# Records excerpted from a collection
--------------------------------------------------

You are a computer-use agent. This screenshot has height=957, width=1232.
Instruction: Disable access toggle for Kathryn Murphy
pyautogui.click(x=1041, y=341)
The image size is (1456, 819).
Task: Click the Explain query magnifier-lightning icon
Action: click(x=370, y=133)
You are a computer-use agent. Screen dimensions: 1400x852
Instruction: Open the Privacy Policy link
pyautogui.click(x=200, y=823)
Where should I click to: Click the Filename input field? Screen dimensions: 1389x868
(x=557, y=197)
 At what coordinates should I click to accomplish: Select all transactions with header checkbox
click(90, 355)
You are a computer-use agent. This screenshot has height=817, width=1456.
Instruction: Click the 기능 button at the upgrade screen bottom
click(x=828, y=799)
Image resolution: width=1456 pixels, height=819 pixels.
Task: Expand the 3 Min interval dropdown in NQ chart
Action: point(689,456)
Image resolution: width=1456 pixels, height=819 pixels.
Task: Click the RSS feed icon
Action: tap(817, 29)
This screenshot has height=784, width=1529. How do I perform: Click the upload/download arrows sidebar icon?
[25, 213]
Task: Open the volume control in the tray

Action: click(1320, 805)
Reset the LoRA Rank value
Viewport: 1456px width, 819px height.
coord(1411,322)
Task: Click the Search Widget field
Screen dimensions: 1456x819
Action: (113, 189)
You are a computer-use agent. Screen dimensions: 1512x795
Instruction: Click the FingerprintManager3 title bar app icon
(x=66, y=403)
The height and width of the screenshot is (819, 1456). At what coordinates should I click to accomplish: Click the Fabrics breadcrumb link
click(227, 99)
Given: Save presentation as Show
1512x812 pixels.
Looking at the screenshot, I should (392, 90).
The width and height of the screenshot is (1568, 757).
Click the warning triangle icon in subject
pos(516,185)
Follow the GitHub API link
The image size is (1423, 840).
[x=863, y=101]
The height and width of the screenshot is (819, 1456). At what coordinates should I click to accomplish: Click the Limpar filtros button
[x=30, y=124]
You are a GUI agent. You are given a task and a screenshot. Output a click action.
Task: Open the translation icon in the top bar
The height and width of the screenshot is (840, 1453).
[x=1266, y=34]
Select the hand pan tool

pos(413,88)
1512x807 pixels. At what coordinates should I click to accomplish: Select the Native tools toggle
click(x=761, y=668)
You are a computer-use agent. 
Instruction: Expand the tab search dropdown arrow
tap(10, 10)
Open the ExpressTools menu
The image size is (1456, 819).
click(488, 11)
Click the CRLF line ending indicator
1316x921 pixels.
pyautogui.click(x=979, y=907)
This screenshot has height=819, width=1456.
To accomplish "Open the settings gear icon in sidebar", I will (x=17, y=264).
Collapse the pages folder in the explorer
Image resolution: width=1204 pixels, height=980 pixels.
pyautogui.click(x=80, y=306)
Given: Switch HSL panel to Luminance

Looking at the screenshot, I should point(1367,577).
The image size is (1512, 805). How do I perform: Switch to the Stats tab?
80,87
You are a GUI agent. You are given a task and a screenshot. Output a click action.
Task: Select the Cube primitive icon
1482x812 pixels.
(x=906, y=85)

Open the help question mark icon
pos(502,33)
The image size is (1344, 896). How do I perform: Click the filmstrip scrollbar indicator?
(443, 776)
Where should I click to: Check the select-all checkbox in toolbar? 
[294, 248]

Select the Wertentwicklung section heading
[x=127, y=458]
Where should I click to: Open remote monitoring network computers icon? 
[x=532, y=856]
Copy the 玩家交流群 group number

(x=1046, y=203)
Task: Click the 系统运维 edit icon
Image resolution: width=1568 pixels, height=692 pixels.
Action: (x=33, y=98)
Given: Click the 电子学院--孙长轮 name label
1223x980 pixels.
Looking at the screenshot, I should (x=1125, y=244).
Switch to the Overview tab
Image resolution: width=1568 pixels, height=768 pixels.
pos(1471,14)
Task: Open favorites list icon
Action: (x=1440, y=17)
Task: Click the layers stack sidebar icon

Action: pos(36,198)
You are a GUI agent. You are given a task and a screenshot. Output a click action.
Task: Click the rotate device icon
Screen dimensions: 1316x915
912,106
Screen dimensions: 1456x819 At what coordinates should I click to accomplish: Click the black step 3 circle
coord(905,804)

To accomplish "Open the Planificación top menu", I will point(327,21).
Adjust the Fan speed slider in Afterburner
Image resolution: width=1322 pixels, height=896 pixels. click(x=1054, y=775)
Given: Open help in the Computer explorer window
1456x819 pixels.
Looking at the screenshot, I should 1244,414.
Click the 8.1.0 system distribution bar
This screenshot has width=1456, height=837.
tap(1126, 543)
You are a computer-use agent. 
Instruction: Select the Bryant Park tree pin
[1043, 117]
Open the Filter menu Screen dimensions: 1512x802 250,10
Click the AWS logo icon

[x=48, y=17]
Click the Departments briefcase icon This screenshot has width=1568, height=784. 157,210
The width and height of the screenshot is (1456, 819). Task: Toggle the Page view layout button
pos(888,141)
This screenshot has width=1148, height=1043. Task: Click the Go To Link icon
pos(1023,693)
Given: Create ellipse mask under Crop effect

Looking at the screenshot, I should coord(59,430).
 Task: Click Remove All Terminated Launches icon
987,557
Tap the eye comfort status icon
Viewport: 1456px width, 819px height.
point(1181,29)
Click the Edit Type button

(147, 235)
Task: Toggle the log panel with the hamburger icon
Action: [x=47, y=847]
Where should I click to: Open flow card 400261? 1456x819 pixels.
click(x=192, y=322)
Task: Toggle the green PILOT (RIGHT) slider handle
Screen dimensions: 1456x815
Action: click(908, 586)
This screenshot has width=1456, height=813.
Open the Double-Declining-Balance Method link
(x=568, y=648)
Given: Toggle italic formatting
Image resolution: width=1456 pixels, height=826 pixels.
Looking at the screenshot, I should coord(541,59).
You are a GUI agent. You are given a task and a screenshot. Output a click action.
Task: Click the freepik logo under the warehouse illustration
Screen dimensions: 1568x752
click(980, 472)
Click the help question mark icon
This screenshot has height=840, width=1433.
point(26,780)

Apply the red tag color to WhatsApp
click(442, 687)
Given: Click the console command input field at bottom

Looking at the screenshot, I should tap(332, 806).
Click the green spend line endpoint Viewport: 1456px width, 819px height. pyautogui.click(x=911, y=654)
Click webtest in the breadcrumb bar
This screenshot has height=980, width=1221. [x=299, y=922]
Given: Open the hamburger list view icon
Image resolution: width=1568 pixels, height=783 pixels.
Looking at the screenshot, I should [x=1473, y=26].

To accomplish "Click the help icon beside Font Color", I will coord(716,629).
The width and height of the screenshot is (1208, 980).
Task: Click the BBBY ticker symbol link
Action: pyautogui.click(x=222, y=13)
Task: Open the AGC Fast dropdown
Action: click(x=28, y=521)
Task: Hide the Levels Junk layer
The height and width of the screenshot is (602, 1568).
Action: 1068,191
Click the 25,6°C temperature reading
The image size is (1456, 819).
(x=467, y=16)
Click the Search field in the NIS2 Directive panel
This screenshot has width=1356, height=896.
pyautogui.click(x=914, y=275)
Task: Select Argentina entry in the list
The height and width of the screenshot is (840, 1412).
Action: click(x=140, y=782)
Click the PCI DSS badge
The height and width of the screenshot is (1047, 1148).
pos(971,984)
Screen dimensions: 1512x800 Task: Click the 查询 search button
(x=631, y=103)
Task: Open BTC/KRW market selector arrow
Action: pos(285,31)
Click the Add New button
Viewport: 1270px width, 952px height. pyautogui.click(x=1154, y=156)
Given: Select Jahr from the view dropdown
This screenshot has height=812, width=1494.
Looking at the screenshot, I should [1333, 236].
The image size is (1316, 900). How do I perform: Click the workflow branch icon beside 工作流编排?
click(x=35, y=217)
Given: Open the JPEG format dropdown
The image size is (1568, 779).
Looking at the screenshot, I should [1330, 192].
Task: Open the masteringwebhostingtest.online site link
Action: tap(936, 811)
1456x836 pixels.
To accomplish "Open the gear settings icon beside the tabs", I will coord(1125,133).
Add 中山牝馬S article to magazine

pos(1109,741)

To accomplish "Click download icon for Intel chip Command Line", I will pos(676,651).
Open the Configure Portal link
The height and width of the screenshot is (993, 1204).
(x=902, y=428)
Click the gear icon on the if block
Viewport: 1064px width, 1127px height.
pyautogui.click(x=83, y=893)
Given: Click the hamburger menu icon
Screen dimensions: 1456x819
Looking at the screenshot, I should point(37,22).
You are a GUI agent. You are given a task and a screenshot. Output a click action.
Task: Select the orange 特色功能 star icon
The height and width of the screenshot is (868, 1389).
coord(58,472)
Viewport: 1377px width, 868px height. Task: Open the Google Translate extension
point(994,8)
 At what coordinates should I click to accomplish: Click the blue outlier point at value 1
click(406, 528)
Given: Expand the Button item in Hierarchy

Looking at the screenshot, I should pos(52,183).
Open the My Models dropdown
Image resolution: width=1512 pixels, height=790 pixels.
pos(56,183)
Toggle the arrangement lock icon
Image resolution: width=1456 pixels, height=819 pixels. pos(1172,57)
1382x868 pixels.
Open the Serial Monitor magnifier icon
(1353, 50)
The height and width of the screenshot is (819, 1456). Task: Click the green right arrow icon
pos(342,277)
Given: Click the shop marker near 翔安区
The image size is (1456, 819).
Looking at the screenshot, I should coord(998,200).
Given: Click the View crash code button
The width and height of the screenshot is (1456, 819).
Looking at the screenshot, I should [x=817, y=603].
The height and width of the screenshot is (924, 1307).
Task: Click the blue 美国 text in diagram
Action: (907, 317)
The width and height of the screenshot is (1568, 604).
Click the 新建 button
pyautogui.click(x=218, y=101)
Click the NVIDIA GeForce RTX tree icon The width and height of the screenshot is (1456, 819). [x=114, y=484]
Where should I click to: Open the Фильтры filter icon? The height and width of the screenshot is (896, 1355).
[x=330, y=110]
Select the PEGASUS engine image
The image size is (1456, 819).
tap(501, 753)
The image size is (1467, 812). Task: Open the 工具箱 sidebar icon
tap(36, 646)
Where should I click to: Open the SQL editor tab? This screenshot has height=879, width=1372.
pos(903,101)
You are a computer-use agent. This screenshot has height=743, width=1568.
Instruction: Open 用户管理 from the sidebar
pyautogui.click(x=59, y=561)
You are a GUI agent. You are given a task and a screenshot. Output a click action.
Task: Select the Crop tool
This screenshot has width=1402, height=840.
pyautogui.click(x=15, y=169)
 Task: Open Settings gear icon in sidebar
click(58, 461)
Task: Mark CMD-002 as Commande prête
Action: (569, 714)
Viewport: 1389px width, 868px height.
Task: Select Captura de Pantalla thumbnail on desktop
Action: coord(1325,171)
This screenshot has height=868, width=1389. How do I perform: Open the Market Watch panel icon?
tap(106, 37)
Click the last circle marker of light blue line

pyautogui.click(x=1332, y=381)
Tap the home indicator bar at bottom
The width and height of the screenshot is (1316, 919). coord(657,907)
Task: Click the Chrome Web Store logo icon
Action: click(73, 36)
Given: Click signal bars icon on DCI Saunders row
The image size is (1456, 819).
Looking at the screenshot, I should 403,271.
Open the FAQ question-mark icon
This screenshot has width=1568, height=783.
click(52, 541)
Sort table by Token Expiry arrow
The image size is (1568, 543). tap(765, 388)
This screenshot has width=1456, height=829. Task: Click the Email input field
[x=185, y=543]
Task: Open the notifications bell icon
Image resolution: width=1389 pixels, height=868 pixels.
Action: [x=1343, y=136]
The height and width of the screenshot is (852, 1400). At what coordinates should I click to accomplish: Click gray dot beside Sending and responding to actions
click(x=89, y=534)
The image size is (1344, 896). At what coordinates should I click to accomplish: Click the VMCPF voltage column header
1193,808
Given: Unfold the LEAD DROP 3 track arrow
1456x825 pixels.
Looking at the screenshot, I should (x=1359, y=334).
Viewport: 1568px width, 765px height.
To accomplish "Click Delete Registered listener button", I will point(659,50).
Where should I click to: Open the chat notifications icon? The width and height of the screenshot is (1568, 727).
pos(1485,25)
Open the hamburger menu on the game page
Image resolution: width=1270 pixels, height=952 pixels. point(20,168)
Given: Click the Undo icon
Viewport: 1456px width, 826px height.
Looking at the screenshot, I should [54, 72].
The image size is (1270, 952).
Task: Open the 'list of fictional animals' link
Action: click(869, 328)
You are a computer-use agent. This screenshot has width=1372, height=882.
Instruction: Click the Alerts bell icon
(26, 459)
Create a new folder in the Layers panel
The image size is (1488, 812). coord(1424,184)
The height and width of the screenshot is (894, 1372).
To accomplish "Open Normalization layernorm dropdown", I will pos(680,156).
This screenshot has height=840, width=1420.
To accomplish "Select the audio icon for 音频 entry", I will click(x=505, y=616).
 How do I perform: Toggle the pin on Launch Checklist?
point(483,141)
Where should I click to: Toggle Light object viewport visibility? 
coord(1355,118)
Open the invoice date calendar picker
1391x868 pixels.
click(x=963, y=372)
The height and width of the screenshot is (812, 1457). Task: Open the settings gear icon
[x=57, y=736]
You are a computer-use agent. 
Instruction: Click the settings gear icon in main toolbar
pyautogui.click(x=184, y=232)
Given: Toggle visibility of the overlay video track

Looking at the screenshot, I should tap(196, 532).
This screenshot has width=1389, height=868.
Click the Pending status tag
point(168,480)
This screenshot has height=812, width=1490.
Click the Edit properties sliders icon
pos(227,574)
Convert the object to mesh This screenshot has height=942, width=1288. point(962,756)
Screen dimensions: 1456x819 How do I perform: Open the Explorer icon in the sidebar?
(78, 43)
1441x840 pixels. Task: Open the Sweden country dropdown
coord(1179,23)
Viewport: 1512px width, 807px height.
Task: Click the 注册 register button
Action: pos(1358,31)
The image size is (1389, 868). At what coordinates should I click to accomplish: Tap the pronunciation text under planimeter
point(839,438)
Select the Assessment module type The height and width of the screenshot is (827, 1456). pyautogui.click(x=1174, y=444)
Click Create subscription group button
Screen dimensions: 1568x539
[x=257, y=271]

--------------------------------------------------

# Work request
Repeat the lines from the first one in the records through the line containing "Task: Open the translation", exactly as written, and nothing else.

# Output of the exercise
You are a computer-use agent. This screenshot has height=957, width=1232.
Instruction: Disable access toggle for Kathryn Murphy
pyautogui.click(x=1041, y=341)
The image size is (1456, 819).
Task: Click the Explain query magnifier-lightning icon
Action: click(x=370, y=133)
You are a computer-use agent. Screen dimensions: 1400x852
Instruction: Open the Privacy Policy link
pyautogui.click(x=200, y=823)
Where should I click to: Click the Filename input field? Screen dimensions: 1389x868
(x=557, y=197)
 At what coordinates should I click to accomplish: Select all transactions with header checkbox
click(90, 355)
You are a computer-use agent. This screenshot has height=817, width=1456.
Instruction: Click the 기능 button at the upgrade screen bottom
click(x=828, y=799)
Image resolution: width=1456 pixels, height=819 pixels.
Task: Expand the 3 Min interval dropdown in NQ chart
Action: point(689,456)
Image resolution: width=1456 pixels, height=819 pixels.
Task: Click the RSS feed icon
Action: tap(817, 29)
This screenshot has height=784, width=1529. How do I perform: Click the upload/download arrows sidebar icon?
[25, 213]
Task: Open the volume control in the tray

Action: click(1320, 805)
Reset the LoRA Rank value
Viewport: 1456px width, 819px height.
coord(1411,322)
Task: Click the Search Widget field
Screen dimensions: 1456x819
Action: (113, 189)
You are a computer-use agent. Screen dimensions: 1512x795
Instruction: Click the FingerprintManager3 title bar app icon
(x=66, y=403)
The height and width of the screenshot is (819, 1456). At what coordinates should I click to accomplish: Click the Fabrics breadcrumb link
click(227, 99)
Given: Save presentation as Show
1512x812 pixels.
Looking at the screenshot, I should (392, 90).
The width and height of the screenshot is (1568, 757).
Click the warning triangle icon in subject
pos(516,185)
Follow the GitHub API link
The image size is (1423, 840).
[x=863, y=101]
The height and width of the screenshot is (819, 1456). At what coordinates should I click to accomplish: Click the Limpar filtros button
[x=30, y=124]
You are a GUI agent. You are given a task and a screenshot. Output a click action.
Task: Open the translation icon in the top bar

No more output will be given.